[DATA RECORDS — start]

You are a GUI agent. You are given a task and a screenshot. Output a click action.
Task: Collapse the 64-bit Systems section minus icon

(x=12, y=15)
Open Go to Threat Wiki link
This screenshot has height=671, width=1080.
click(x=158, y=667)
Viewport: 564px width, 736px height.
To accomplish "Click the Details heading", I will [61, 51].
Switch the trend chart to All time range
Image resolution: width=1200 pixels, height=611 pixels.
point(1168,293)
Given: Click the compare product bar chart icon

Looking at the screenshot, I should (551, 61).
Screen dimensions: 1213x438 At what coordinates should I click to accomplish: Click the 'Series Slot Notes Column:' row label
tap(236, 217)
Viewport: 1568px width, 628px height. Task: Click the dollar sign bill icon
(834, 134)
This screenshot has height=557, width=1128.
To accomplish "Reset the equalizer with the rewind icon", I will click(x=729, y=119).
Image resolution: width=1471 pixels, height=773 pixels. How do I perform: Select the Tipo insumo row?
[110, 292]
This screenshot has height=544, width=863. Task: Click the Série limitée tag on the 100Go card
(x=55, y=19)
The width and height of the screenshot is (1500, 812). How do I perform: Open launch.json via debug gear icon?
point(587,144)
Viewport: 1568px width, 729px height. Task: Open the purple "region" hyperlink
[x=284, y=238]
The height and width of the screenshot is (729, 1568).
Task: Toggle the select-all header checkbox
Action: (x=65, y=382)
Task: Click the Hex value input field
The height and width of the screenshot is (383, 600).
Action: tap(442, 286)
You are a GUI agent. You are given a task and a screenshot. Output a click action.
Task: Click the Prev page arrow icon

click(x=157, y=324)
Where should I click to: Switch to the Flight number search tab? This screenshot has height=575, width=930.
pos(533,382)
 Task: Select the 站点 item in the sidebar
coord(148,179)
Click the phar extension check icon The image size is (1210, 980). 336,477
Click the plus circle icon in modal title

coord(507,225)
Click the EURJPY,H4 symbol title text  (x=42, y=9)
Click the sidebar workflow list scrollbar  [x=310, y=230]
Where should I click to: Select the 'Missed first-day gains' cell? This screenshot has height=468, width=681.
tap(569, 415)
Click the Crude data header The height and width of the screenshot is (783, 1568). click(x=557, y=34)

[DATA RECORDS — finish]

> PROBLEM STATEMENT: The records above should be copied out again in full, exactly as they appear.

> EXERCISE ANSWER:
You are a GUI agent. You are given a task and a screenshot. Output a click action.
Task: Collapse the 64-bit Systems section minus icon

(x=12, y=15)
Open Go to Threat Wiki link
This screenshot has height=671, width=1080.
click(x=158, y=667)
Viewport: 564px width, 736px height.
To accomplish "Click the Details heading", I will [61, 51].
Switch the trend chart to All time range
Image resolution: width=1200 pixels, height=611 pixels.
point(1168,293)
Given: Click the compare product bar chart icon

Looking at the screenshot, I should (551, 61).
Screen dimensions: 1213x438 At what coordinates should I click to accomplish: Click the 'Series Slot Notes Column:' row label
tap(236, 217)
Viewport: 1568px width, 628px height. Task: Click the dollar sign bill icon
(834, 134)
This screenshot has height=557, width=1128.
To accomplish "Reset the equalizer with the rewind icon", I will click(x=729, y=119).
Image resolution: width=1471 pixels, height=773 pixels. How do I perform: Select the Tipo insumo row?
[110, 292]
This screenshot has height=544, width=863. Task: Click the Série limitée tag on the 100Go card
(x=55, y=19)
The width and height of the screenshot is (1500, 812). How do I perform: Open launch.json via debug gear icon?
point(587,144)
Viewport: 1568px width, 729px height. Task: Open the purple "region" hyperlink
[x=284, y=238]
The height and width of the screenshot is (729, 1568).
Task: Toggle the select-all header checkbox
Action: (x=65, y=382)
Task: Click the Hex value input field
The height and width of the screenshot is (383, 600).
Action: tap(442, 286)
You are a GUI agent. You are given a task and a screenshot. Output a click action.
Task: Click the Prev page arrow icon

click(x=157, y=324)
Where should I click to: Switch to the Flight number search tab? This screenshot has height=575, width=930.
pos(533,382)
 Task: Select the 站点 item in the sidebar
coord(148,179)
Click the phar extension check icon The image size is (1210, 980). 336,477
Click the plus circle icon in modal title

coord(507,225)
Click the EURJPY,H4 symbol title text  (x=42, y=9)
Click the sidebar workflow list scrollbar  [x=310, y=230]
Where should I click to: Select the 'Missed first-day gains' cell? This screenshot has height=468, width=681.
tap(569, 415)
Click the Crude data header The height and width of the screenshot is (783, 1568). click(x=557, y=34)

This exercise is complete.